(Collected data entries)

"""

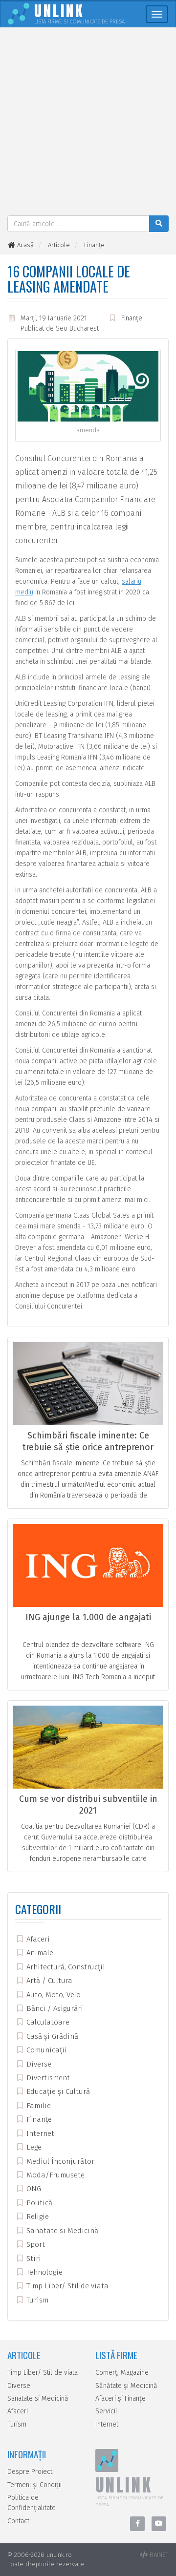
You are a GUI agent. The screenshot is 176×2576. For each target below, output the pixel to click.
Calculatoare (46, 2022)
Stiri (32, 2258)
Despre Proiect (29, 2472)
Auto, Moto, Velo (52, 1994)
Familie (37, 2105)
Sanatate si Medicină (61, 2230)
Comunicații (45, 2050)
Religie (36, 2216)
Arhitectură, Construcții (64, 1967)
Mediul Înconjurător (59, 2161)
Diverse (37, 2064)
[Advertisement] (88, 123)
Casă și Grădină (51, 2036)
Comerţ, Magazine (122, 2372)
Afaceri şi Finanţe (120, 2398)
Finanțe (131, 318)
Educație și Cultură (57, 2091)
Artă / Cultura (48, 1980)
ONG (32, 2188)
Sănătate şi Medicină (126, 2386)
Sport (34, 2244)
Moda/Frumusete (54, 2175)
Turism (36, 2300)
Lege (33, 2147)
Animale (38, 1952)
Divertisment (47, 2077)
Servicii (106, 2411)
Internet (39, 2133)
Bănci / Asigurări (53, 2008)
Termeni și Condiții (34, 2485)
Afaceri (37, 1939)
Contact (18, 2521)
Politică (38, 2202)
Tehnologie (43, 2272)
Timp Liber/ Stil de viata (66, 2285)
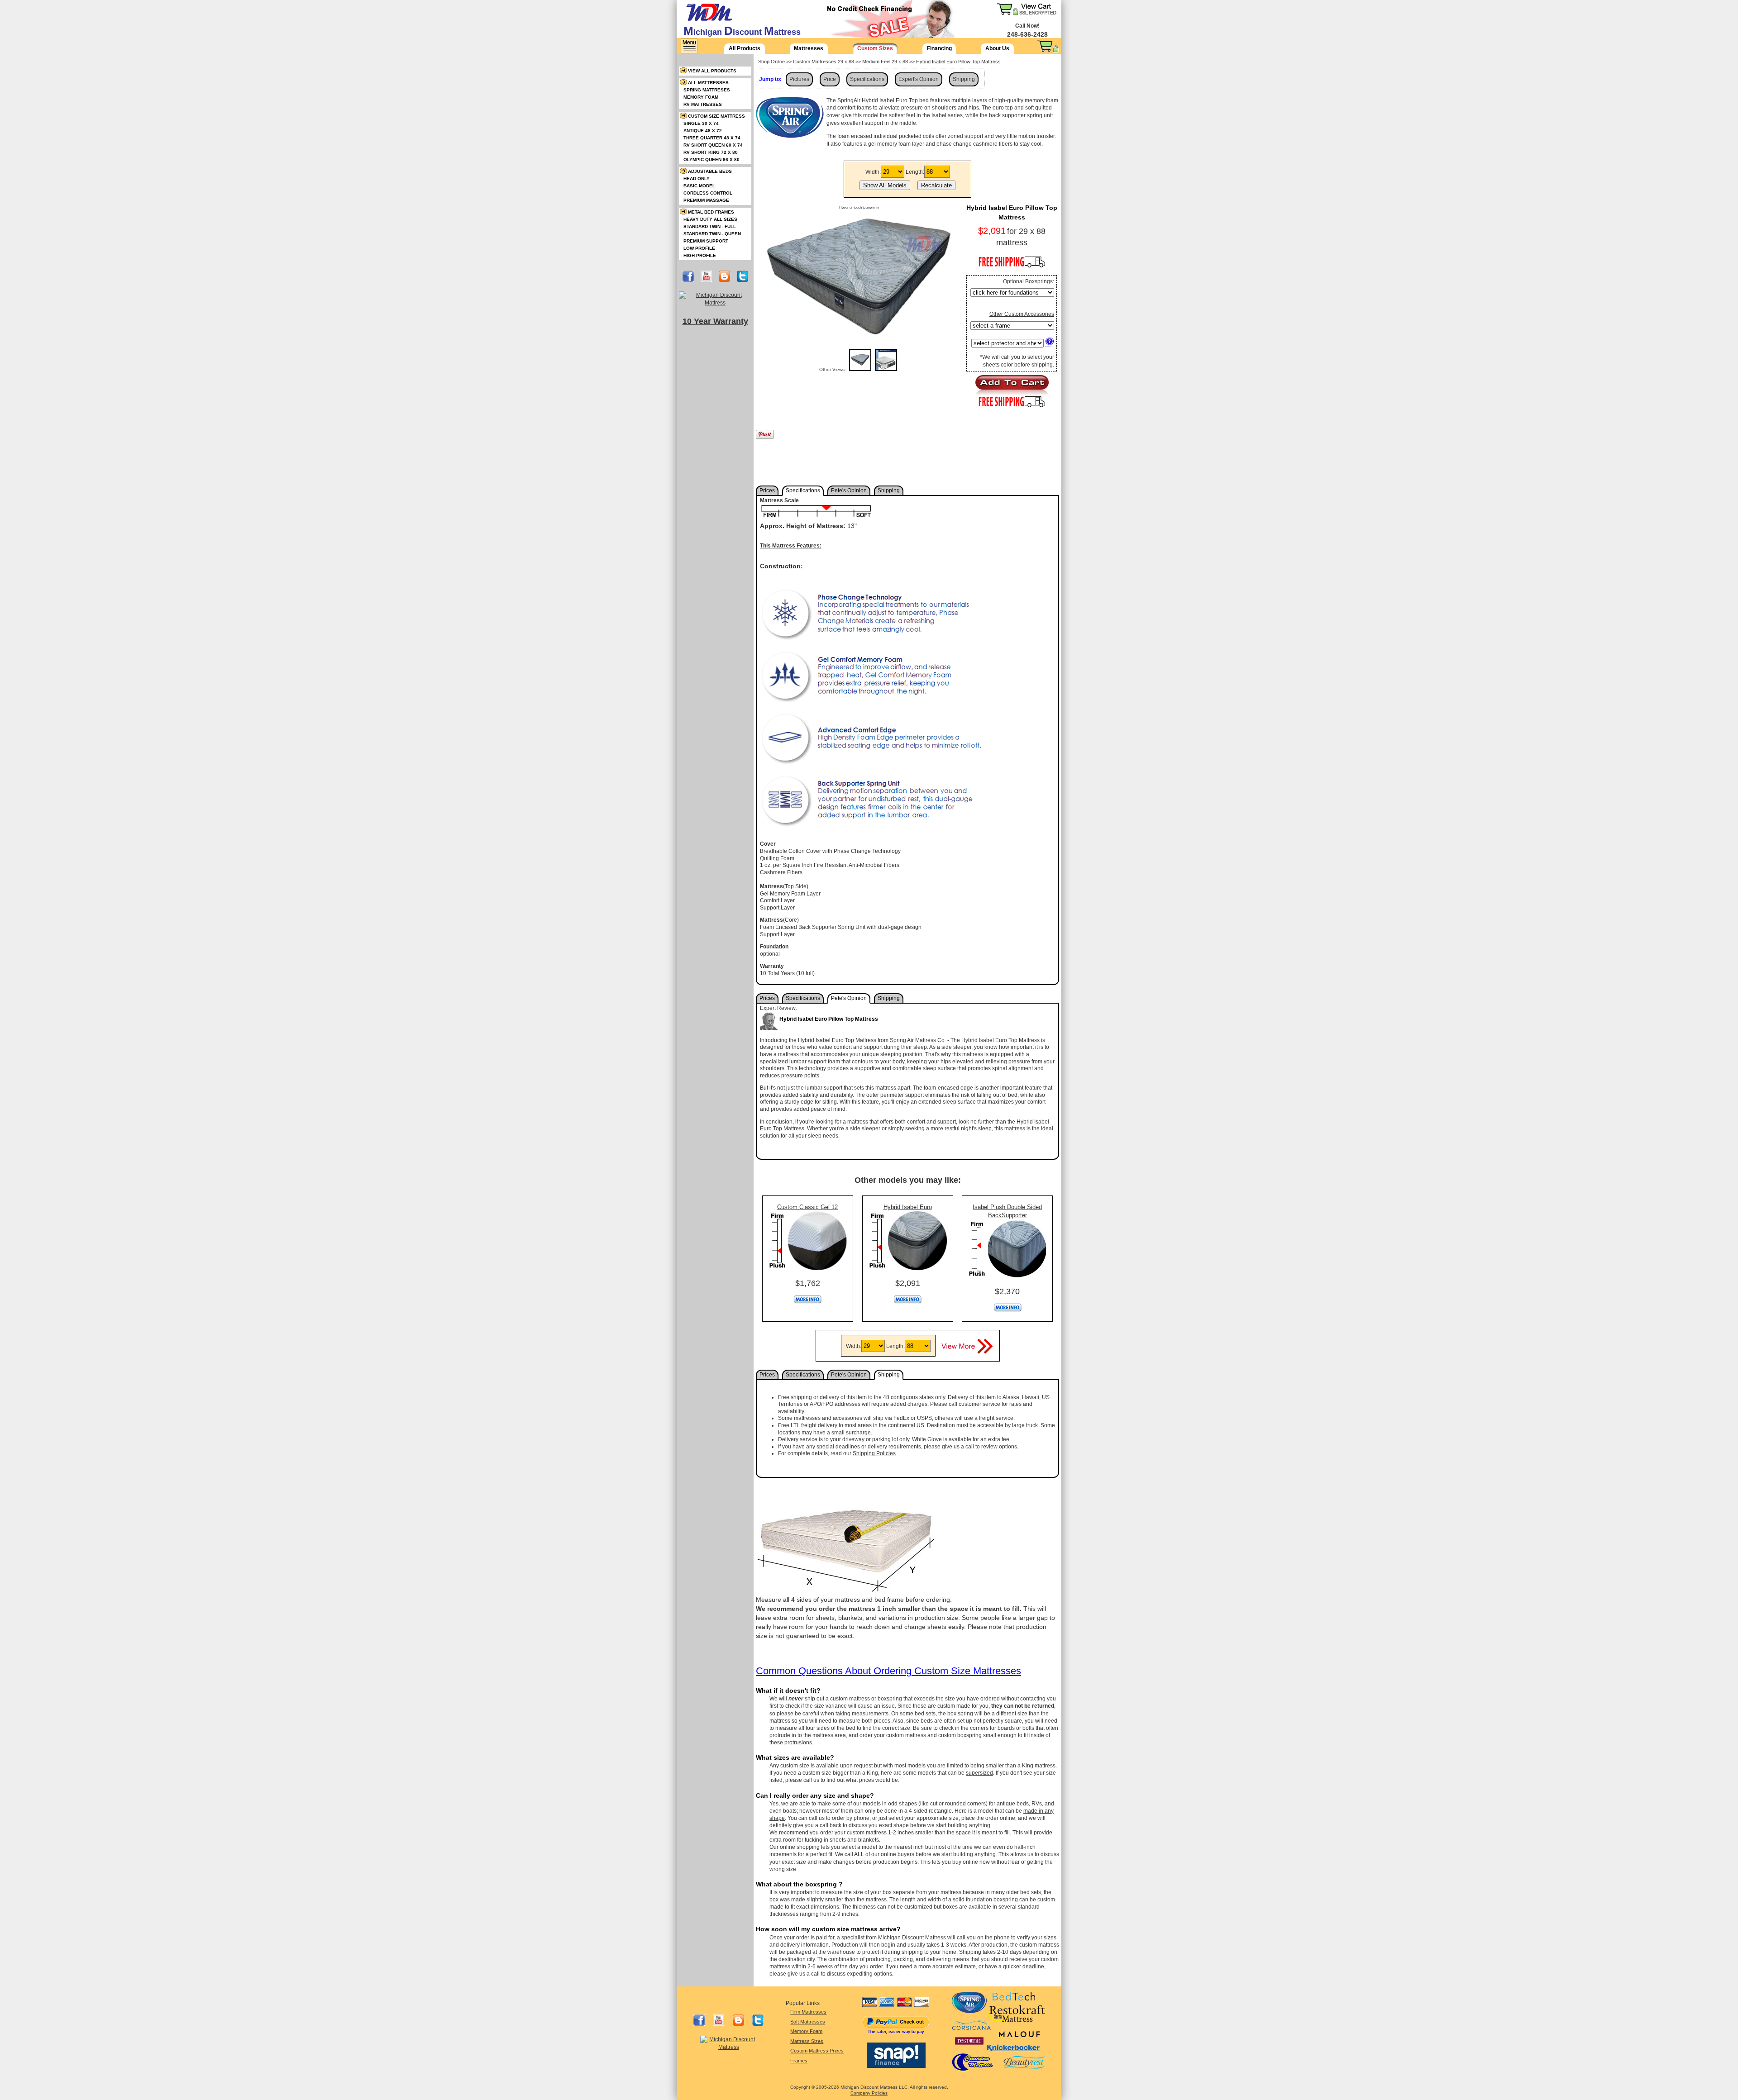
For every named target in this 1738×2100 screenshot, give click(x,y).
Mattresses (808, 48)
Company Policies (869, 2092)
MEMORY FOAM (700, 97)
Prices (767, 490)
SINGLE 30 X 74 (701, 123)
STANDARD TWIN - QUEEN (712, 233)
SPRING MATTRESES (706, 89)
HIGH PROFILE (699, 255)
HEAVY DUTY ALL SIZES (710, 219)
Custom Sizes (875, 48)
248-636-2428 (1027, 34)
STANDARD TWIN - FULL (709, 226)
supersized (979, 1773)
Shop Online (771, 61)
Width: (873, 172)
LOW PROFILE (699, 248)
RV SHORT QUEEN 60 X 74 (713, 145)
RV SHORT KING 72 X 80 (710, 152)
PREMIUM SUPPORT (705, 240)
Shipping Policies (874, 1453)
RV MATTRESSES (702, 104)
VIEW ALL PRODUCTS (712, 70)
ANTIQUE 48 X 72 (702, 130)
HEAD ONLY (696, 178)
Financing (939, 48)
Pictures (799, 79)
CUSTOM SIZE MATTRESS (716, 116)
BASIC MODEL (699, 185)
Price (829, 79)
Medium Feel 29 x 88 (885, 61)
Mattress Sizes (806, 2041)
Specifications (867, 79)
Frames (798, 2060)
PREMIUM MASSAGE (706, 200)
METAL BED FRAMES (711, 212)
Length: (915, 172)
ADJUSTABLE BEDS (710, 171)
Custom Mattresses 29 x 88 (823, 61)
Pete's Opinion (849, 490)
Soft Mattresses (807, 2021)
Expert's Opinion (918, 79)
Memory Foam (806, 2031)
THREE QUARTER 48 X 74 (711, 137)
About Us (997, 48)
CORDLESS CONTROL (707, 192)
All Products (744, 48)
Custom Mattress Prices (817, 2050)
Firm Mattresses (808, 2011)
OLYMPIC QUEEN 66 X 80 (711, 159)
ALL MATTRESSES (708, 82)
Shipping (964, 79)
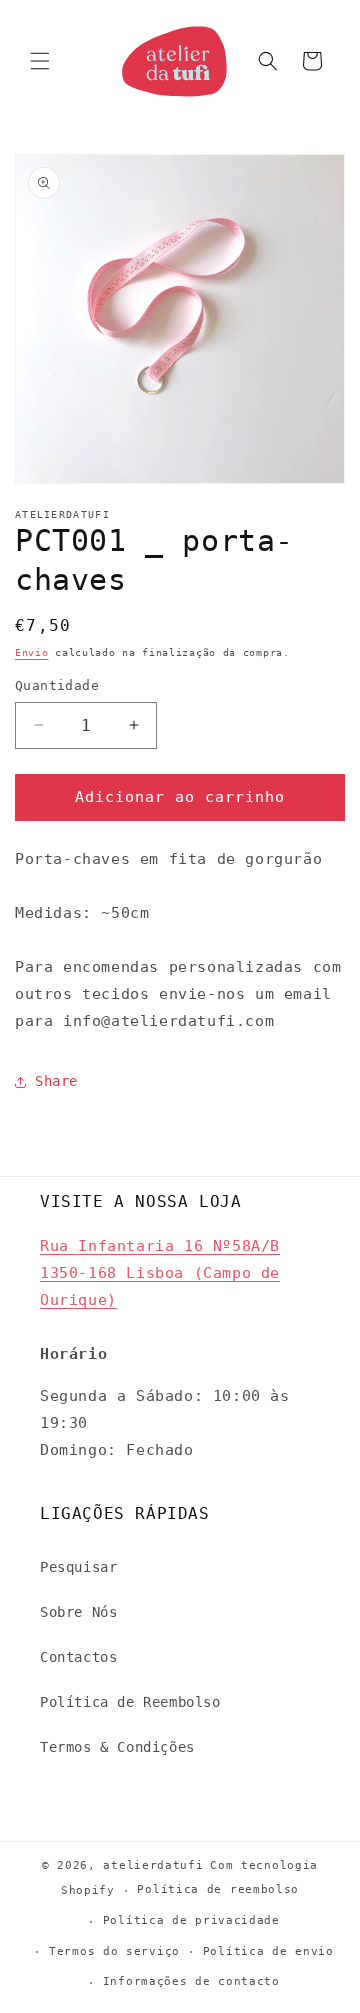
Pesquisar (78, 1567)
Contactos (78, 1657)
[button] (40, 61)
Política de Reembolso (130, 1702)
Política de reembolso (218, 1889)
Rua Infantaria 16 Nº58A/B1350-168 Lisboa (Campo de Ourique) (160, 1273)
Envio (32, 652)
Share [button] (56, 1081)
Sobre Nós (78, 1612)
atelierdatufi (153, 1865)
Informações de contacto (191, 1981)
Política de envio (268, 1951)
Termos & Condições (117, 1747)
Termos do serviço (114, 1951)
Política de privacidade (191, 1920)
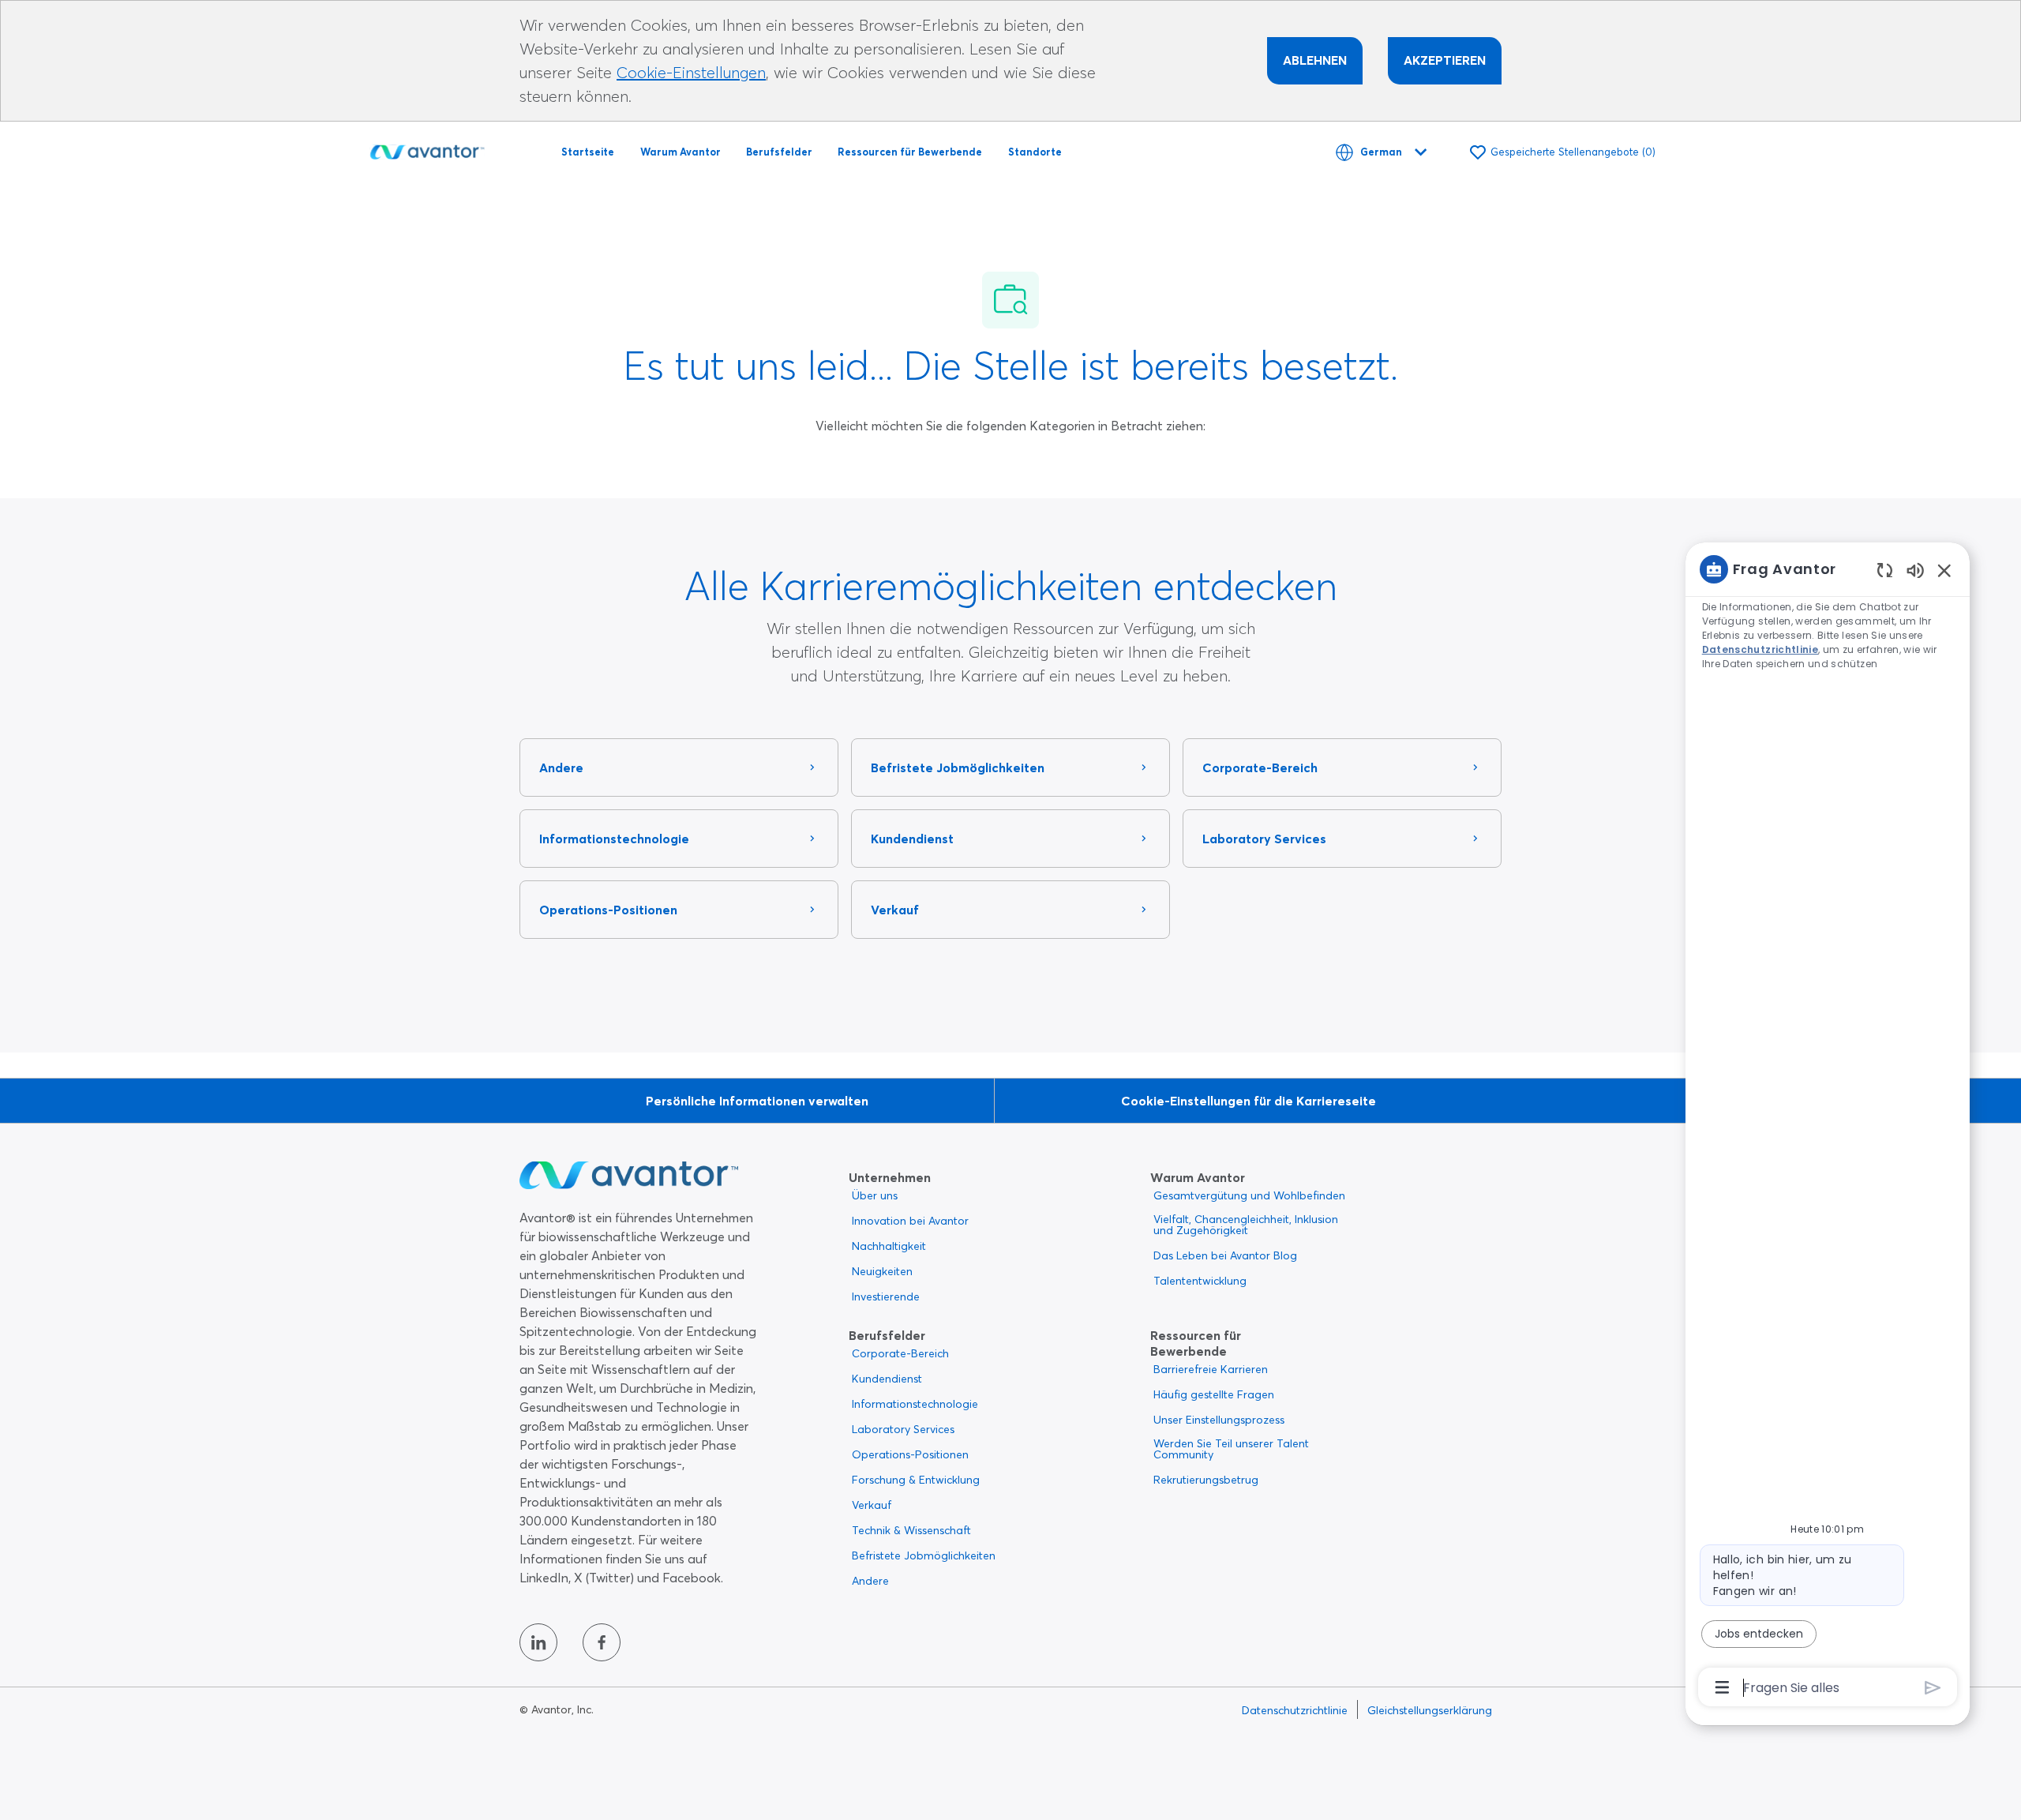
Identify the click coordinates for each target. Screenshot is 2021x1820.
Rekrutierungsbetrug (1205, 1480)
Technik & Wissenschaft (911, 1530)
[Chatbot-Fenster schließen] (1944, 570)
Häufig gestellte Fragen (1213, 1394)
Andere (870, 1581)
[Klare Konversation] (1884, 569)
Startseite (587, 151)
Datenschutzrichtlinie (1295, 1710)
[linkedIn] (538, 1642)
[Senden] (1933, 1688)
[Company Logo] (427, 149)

"""

From the line holding "supersized (979, 1773)" to the line holding "Pictures (799, 79)", inclusive, restate each line above exactly as written.

supersized (979, 1773)
Shop Online (771, 61)
Width: (873, 172)
LOW PROFILE (699, 248)
RV SHORT QUEEN 60 X 74 (713, 145)
RV SHORT KING 72 X 80 (710, 152)
PREMIUM SUPPORT (705, 240)
Shipping Policies (874, 1453)
RV MATTRESSES (702, 104)
VIEW ALL PRODUCTS (712, 70)
ANTIQUE 48 X 72 (702, 130)
HEAD ONLY (696, 178)
Financing (939, 48)
Pictures (799, 79)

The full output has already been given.